This remnant of Eucalyptus Regnans weighs 30 tonnes.
  The Bluegum or Swamp Gum which also grows in Victoria, is the world's tallest flowering plant and the second tallest tree in the world. (The Coastal Redwood is the tallest, but some Tasmanians dispute this). Centurion, recently found near the Airwalk in Geeveston clocks in at 99.6 metres and 4.5 metres in diameter and is still alive.
The sign on this log says that when this tree was a sapling, Elizabeth I was still on the throne and Tasmania had not yet been 'discovered.'

I was pleased to see this small shoot. Nature fights back.
Unfortunately, unlike other native plants and especially most other eucalypts, they do not regenerate well after a fire. What fire does do is cause much seed to set, admit more light, and provide soil nutrients. This little shoot has probably grown from a seed dropped by a bird, but it was nice to see anyway.

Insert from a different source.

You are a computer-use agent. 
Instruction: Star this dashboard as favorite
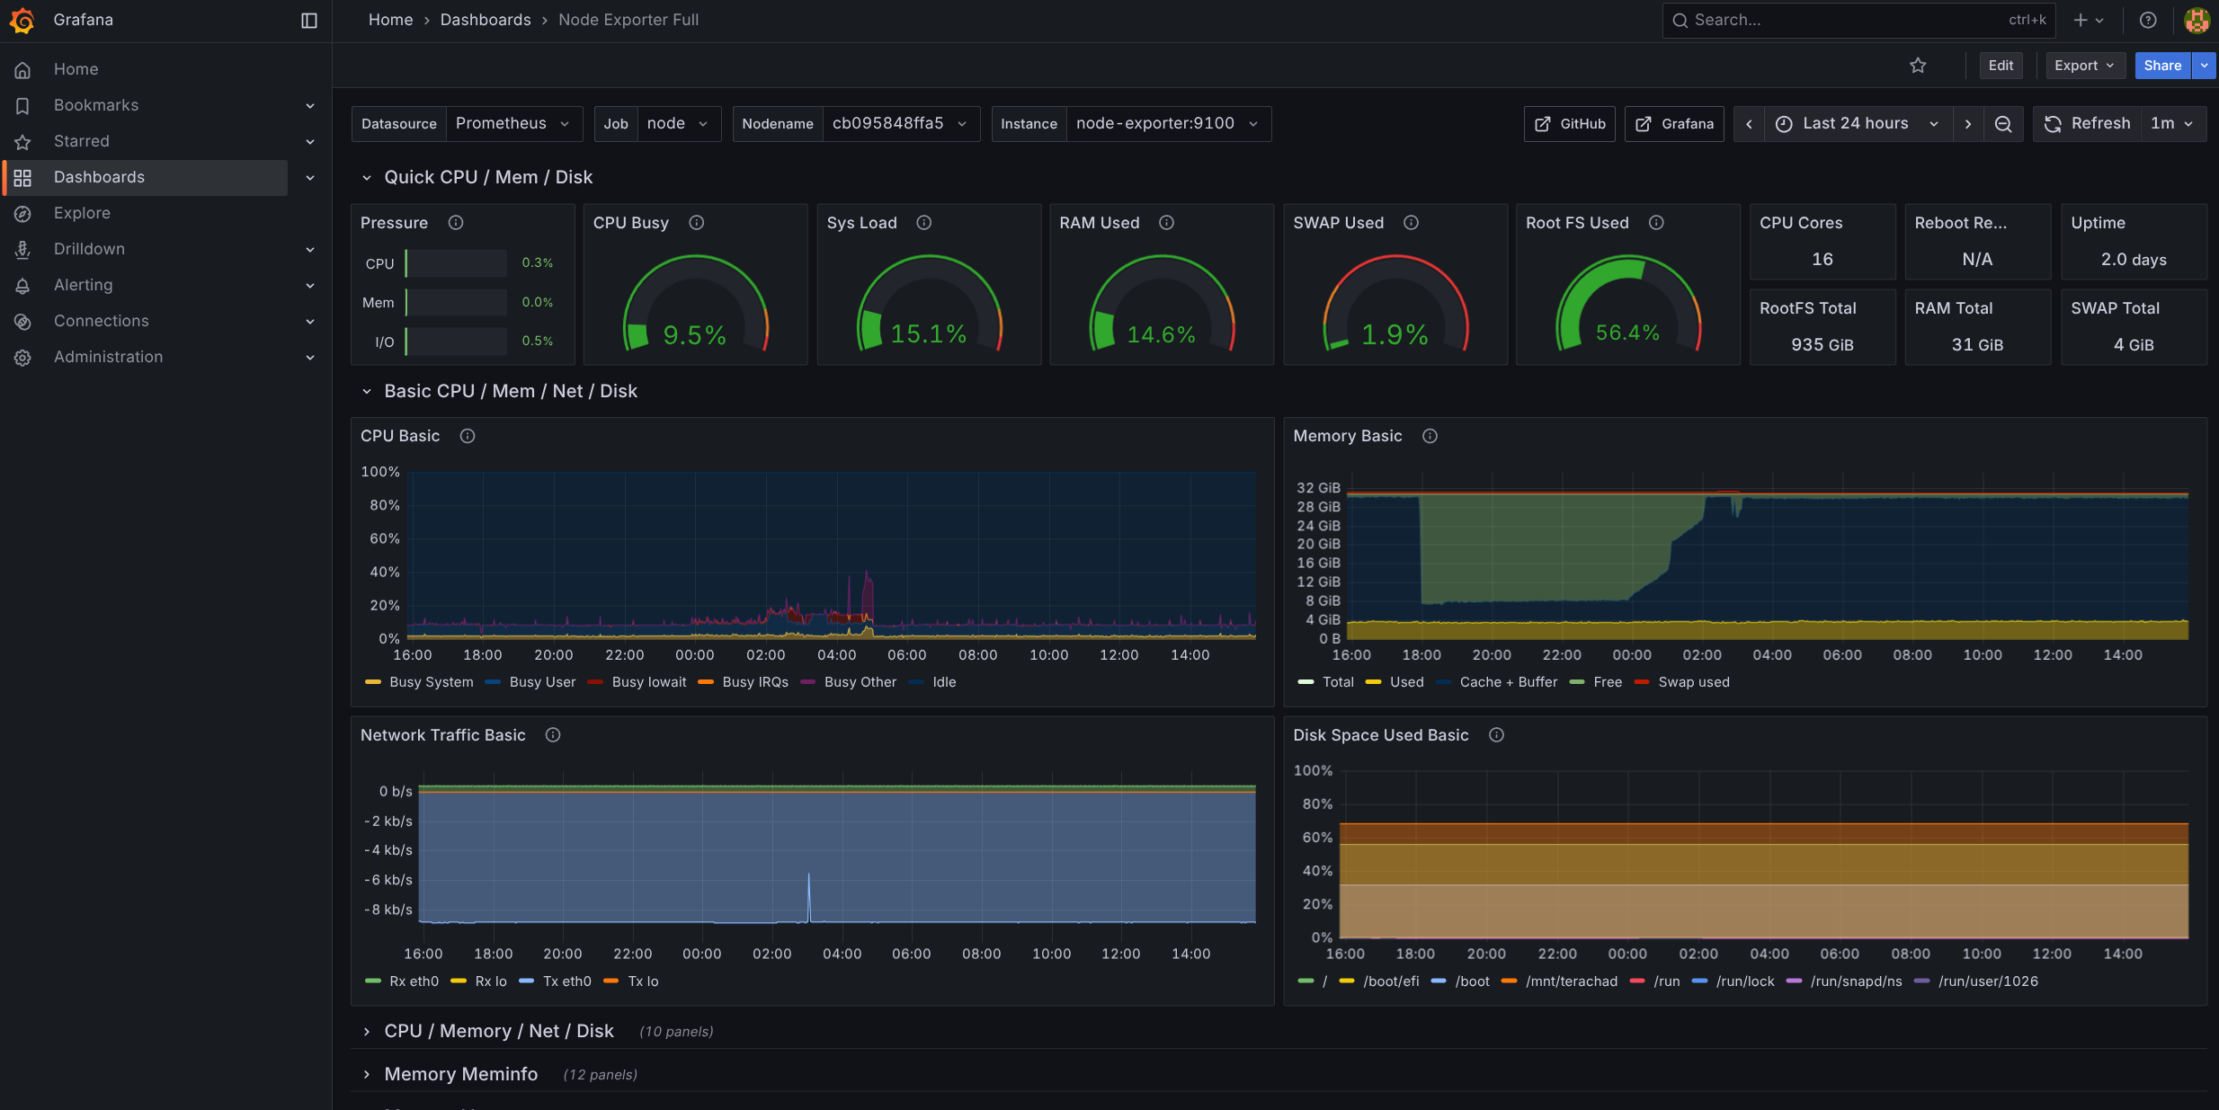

While some of the known trees are now on a register of noble trees and may not be logged, many more are still being felled for woodchips to be used for mundane products as toilet paper and newsprint. The ones in Victoria go into Reflex copy paper. Wouldn't mind so much if they were occasionally used for something more lasting - items such as cradles, furniture and housing, from which many generations would benefit and which would provide much longer employment.